Although the duration of appellants' pretrial confinement weighs in their favor, the prosecution's lack of significant responsibility for pretrial delay and appellant's propensity to flee even under the stricter legal standard of Gonzales Claudio strongly weigh in favor of a finding that appellants' due process rights have not been violated. We conclude, therefore, that appellants' continued pretrial detention does not violate their due process rights.
Because the prosecution does not bear the responsibility for any significant delay in bringing appellants to trial and because appellants present a risk of flight under the standard enunciated in Gonzales Claudio, we affirm the orders of the district court denying appellants' motions for conditional release. We have examined appellants' other claims and find them to be without merit.

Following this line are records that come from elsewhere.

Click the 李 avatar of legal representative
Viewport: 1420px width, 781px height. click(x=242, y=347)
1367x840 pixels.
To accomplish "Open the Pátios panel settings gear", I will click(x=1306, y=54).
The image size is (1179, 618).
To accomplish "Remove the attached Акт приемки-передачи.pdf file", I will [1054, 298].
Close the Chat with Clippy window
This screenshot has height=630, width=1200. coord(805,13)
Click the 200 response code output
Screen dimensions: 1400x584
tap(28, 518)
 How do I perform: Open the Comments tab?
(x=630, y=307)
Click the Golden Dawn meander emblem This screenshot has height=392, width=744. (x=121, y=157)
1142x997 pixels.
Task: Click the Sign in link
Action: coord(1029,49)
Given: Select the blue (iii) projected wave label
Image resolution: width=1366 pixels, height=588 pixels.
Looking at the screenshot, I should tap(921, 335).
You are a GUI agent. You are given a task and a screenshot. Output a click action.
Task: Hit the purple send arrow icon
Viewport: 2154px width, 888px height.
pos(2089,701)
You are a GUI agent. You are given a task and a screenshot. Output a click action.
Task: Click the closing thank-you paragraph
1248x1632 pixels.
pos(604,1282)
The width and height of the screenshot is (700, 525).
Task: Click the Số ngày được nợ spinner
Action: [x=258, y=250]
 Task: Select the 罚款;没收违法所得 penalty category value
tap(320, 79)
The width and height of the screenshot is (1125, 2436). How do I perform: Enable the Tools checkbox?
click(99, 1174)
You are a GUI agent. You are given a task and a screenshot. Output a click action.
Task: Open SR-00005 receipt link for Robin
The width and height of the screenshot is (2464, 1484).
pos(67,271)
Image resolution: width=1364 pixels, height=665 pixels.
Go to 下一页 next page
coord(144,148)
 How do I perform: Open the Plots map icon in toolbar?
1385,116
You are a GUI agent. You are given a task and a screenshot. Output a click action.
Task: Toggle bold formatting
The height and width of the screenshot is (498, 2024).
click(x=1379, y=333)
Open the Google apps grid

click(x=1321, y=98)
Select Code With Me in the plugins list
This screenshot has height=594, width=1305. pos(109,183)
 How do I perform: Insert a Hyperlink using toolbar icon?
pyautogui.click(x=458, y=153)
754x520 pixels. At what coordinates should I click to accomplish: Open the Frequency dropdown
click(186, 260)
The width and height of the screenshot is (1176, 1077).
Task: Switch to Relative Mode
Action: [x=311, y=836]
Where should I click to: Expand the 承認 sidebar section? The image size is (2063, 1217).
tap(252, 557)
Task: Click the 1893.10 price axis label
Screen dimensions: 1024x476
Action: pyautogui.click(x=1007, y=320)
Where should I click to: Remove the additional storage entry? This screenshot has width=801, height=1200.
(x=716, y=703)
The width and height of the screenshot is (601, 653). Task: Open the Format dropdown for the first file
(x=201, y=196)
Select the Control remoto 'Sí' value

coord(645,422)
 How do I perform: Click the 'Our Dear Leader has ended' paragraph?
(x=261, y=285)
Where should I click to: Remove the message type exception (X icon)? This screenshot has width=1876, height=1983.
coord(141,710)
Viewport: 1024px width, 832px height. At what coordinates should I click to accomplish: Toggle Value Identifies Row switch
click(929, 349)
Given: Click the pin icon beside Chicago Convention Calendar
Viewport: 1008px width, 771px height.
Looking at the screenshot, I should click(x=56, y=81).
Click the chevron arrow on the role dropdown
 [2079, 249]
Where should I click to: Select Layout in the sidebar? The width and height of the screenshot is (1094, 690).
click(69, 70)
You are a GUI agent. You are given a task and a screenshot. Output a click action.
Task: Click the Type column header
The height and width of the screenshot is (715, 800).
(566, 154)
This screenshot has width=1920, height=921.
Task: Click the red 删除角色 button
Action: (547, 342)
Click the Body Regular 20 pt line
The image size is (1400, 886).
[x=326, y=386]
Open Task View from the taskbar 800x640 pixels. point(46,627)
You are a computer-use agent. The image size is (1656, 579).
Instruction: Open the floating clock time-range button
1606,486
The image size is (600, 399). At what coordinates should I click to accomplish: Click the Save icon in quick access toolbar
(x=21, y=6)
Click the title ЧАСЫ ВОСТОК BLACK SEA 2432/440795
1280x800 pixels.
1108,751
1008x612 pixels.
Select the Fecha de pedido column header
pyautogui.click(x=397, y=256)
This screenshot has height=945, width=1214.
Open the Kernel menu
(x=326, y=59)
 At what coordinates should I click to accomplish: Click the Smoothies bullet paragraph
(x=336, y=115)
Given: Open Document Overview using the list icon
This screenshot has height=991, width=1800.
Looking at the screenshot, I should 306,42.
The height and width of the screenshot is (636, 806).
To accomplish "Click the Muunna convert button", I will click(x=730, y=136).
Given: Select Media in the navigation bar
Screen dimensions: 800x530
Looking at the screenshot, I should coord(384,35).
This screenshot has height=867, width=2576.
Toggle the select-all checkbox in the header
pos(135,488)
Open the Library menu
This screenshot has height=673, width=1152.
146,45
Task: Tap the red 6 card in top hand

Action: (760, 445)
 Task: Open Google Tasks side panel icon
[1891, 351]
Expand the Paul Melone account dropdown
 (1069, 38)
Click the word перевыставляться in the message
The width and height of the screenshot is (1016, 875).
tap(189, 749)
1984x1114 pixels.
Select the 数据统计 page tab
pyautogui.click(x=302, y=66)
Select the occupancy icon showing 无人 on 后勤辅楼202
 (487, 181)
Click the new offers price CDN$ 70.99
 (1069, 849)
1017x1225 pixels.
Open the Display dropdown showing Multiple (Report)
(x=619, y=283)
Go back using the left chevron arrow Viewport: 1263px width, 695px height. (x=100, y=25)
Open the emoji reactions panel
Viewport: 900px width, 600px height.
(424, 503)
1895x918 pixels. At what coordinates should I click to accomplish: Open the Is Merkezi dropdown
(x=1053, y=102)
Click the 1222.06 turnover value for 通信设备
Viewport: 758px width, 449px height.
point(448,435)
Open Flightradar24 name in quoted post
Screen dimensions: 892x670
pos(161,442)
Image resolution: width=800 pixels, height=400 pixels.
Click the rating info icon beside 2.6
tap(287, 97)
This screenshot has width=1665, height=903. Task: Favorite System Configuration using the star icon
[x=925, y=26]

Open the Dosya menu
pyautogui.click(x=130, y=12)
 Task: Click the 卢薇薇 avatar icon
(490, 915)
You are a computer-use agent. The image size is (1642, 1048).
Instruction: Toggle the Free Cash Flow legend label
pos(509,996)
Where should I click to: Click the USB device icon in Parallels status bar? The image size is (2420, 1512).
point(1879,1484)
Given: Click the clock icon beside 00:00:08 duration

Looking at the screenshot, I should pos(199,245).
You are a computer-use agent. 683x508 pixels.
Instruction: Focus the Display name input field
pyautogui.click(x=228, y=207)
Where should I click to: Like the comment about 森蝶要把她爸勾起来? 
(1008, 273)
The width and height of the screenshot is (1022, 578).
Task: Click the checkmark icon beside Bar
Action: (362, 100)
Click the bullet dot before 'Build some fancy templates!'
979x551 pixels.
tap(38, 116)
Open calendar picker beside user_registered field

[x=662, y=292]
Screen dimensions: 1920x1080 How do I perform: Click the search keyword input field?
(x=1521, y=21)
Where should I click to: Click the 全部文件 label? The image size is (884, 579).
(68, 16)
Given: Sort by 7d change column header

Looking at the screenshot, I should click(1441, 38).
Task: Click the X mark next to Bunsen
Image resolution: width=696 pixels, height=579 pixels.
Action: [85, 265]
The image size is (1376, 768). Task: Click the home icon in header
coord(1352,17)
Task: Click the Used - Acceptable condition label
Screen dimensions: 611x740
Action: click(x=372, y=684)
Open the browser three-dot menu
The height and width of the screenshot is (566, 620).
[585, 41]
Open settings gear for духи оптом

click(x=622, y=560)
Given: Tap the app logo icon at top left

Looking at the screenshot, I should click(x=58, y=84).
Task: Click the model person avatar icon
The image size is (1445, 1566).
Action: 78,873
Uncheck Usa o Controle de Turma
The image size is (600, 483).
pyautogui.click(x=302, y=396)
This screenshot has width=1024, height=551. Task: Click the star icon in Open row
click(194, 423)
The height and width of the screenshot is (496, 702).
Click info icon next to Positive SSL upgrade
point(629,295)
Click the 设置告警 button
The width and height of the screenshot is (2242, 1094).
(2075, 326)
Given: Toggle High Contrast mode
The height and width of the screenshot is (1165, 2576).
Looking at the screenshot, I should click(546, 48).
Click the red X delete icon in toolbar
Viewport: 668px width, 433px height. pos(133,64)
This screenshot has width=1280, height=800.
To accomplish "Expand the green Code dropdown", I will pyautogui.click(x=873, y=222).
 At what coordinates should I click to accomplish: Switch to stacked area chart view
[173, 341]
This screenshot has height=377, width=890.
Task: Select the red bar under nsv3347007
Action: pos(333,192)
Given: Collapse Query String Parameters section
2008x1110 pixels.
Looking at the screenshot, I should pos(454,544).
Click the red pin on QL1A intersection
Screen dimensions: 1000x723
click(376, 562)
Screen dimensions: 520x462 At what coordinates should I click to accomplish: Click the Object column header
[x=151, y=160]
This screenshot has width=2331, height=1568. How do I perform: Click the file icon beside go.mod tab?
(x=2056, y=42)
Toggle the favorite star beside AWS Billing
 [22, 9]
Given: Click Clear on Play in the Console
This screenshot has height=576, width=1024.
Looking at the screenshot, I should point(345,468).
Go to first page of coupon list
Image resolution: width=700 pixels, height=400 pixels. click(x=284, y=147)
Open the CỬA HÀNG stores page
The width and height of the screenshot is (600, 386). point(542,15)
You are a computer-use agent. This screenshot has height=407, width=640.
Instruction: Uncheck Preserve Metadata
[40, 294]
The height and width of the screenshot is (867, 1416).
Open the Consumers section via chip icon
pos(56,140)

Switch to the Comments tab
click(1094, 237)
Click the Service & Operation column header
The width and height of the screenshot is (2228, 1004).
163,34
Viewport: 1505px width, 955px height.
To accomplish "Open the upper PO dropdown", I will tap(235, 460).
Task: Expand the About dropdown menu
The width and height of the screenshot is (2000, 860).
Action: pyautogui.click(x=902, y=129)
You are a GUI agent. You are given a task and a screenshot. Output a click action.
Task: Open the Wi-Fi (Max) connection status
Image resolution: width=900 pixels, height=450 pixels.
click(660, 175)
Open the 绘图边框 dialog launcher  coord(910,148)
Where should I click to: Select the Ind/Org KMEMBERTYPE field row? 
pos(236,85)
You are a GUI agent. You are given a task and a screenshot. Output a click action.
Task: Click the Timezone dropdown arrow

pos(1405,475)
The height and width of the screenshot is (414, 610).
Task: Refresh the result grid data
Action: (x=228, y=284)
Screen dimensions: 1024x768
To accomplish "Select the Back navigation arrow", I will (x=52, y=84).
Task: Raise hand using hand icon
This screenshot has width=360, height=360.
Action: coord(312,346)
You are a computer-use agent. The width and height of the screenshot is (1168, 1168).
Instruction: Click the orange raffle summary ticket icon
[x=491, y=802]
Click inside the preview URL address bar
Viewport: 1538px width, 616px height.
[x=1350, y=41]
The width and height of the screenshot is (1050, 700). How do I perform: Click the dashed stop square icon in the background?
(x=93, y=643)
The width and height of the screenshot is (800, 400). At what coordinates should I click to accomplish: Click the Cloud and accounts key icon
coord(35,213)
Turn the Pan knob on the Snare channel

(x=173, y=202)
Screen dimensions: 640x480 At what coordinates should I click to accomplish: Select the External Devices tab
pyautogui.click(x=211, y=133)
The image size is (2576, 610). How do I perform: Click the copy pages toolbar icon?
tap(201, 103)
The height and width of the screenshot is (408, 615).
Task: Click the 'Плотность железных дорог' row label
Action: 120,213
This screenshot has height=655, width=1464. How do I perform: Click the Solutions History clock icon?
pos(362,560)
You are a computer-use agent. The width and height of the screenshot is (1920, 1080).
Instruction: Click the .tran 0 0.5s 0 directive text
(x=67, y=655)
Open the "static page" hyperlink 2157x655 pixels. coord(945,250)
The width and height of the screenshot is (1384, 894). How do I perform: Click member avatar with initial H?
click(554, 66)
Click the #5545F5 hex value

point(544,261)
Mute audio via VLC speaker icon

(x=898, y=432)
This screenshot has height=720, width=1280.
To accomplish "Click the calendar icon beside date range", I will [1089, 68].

The district court declined to accord its factual findings any weight because it concluded that the law of the case doctrine barred reconsideration of findings of fact made in Gonzales Claudio. The law of the case doctrine posits that "when a court decides upon a rule of law, that decision should continue to govern the same issues in subsequent stages in the same case." Arizona v. California, 460 U.S. 605, 618, 103 S.Ct. 1382, 1391, 75 L.Ed.2d 318 (1983). However, the law of the case doctrine "directs a court's discretion, it does not limit the tribunal's power." Id. We previously have noted that "[t]he doctrine of the law of the case is not an inviolate rule in this Circuit," United States v. Birney, 686 F.2d 102, 107 (2d Cir.1982), and that the doctrine merely expresses the general practice of refusing to reopen what has been decided. Id. In regard to prior decisions of a circuit court, "one panel of an appellate court will not as a general rule reconsider questions which another panel has decided on a prior appeal in the same case." Kimball v. Callahan, 590 F.2d 768, 771 (9th Cir.), cert. denied, 444 U.S. 826, 100 S.Ct. 49, 62 L.Ed.2d 33 (1979). However, reconsideration may be justified if the following grounds are present: "an intervening change of controlling law, the availability of new evidence, or the need to correct a clear error or prevent manifest injustice." 18 C. Wright, A. Miller & E. Cooper, Federal Practice and Procedure Sec. 4478, at 790 (1981)
In the present appeal, although the district court did not rely on its findings of fact, it did provide us with additional evidence sufficient to warrant review of our prior determination. As we noted in Gonzales Claudio, a determination of the prosecution's responsibility for delay in starting a trial "is a matter on which we would want specific findings" by the district court. Gonzales Claudio, 806 F.2d at 341. Because additional, specific findings now are available to us, reconsideration of the government's responsibility for delay clearly is justified.